**GIVEN TEXT**
Remarks at the World Trade Organization in Geneva, Switzerland
Thank you very much, Director General Ruggiero, Federal Councillor Couchepin. Your Excellencies, thank you for the opportunity to address you on this most important occasion.
Near the end of World War II, as leaders and ordinary citizens began to dream of a system that would prevent a return to war, President Franklin Roosevelt asked the people of the United States and the world to look ahead to peace with these words: He said, "A basic essential to permanent peace is a decent standard of living for all individual men and women and children in all nations. Freedom from fear is eternally linked with freedom from want."
It was that understanding that led a farsighted generation of postwar leaders, determined to avoid past errors of protectionism and isolationism, to embrace what was then still a revolutionary idea, that freedom, freely elected governments, free markets, the free flow of ideas, the free movement of people would be the surest route to the greatest prosperity for the largest number of people.
They were also confident that growing economic interdependence would lead to greater peace among nations. The economic alliances and institutions they created—the IMF, the World Bank, the GATT—built a platform for prosperity and peace that has lasted down to the present day.
In the fullness of time, events have confirmed the convictions of the founders of the international system. World trade has increased fifteenfold; average tariffs have declined by 90 percent; the trading community has grown from 23 nations to 132, with 31 more working to join. Russia and China, where the shackles of state socialism once choked off enterprise, are moving to join the thriving community of free democracies. Trade is creating prosperity among the nations of the Americas and offers hope to the emerging economies of Africa and Asia.

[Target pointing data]
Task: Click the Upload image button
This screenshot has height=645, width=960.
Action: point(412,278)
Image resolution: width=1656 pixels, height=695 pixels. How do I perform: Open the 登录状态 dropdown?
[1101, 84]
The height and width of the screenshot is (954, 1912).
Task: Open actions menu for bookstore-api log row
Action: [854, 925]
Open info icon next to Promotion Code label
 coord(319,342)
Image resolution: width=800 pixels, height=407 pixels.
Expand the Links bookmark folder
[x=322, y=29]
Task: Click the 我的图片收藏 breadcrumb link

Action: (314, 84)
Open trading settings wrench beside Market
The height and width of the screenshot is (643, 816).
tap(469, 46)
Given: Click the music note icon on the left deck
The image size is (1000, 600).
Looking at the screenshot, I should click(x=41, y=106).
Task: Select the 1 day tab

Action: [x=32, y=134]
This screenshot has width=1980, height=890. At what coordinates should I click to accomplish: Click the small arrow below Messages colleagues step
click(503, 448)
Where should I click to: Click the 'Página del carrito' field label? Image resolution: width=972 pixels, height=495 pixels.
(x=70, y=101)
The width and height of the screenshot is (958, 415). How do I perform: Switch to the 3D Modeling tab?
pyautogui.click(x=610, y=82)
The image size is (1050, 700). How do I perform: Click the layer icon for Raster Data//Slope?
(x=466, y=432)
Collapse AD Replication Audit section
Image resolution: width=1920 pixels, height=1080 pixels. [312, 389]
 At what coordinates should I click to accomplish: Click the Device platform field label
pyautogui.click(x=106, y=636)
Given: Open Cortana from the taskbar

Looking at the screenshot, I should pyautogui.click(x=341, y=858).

**TASKS TO CARRY OUT**
**A.** From the WTO speech, extract the passage between "Near the end" and "number of people.", inclusive.
**B.** Write the next part of the WTO speech, following on from its final paragraph.

**REPLIES**
**A.**
Near the end of World War II, as leaders and ordinary citizens began to dream of a system that would prevent a return to war, President Franklin Roosevelt asked the people of the United States and the world to look ahead to peace with these words: He said, "A basic essential to permanent peace is a decent standard of living for all individual men and women and children in all nations. Freedom from fear is eternally linked with freedom from want."
It was that understanding that led a farsighted generation of postwar leaders, determined to avoid past errors of protectionism and isolationism, to embrace what was then still a revolutionary idea, that freedom, freely elected governments, free markets, the free flow of ideas, the free movement of people would be the surest route to the greatest prosperity for the largest number of people.

**B.**
On the edge of a new millennium, our people are creating a new economy, a very different one from that our founders faced 50 years ago. The new one is driven by technology, powered by ingenuity, rewards knowledge and teamwork, flexibility and creativity, and draws us closer across the lines that have divided us for too long.
On any given day, over 3 million people take to the air on commercial flights. Three decades ago phone lines could only accommodate 80 calls at one time between Europe and the United States. Today, they can handle one million calls at one time. In the United States alone, economic output has tripled while the physical weight of goods produced has barely changed. The world's new wealth largely comes from the power of ideas.
This new global economy of ideas offers the possibility but not the guarantee of lifting billions of people into a worldwide middle class and a decent standard of living, the opportunity to give their children a better life. Yet it also contains within it, as we all know, the seeds of new disruptions, new instabilities, new inequalities, new challenges to the balance of work and family, of freedom and security, of equal opportunity and social justice, of economic growth and a sustainable environment.
The challenge of the millennial generation here gathered is, therefore, to create a world trading system, attuned both to the pace and scope of a new global economy and to the enduring values which give direction and meaning to our lives. We took the first vital step when we created the World Trade Organization in 1995, a goal that had alluded our predecessors for nearly half-century. The Uruguay round that founded the WTO amounted to the biggest tax cut in history, $76 billion a year when fully implemented. Since that event, world trade has increased by 25 percent. Since 1995, we also have begun to build an infrastructure for this new economy, with historic agreements on information technology, telecommunications, and financial services, which together affect trillions of dollars in global commerce every year.
At the G-8 summit just concluded in Birmingham, the leaders worked on ideas to strengthen the international financial architecture so that private capital markets can spur rapid growth while minimizing the risk of worldwide economic instability. Now, we must build on these achievements with a new vision of trade to construct a modern WTO for the 21st century. I would like to offer you my suggestions.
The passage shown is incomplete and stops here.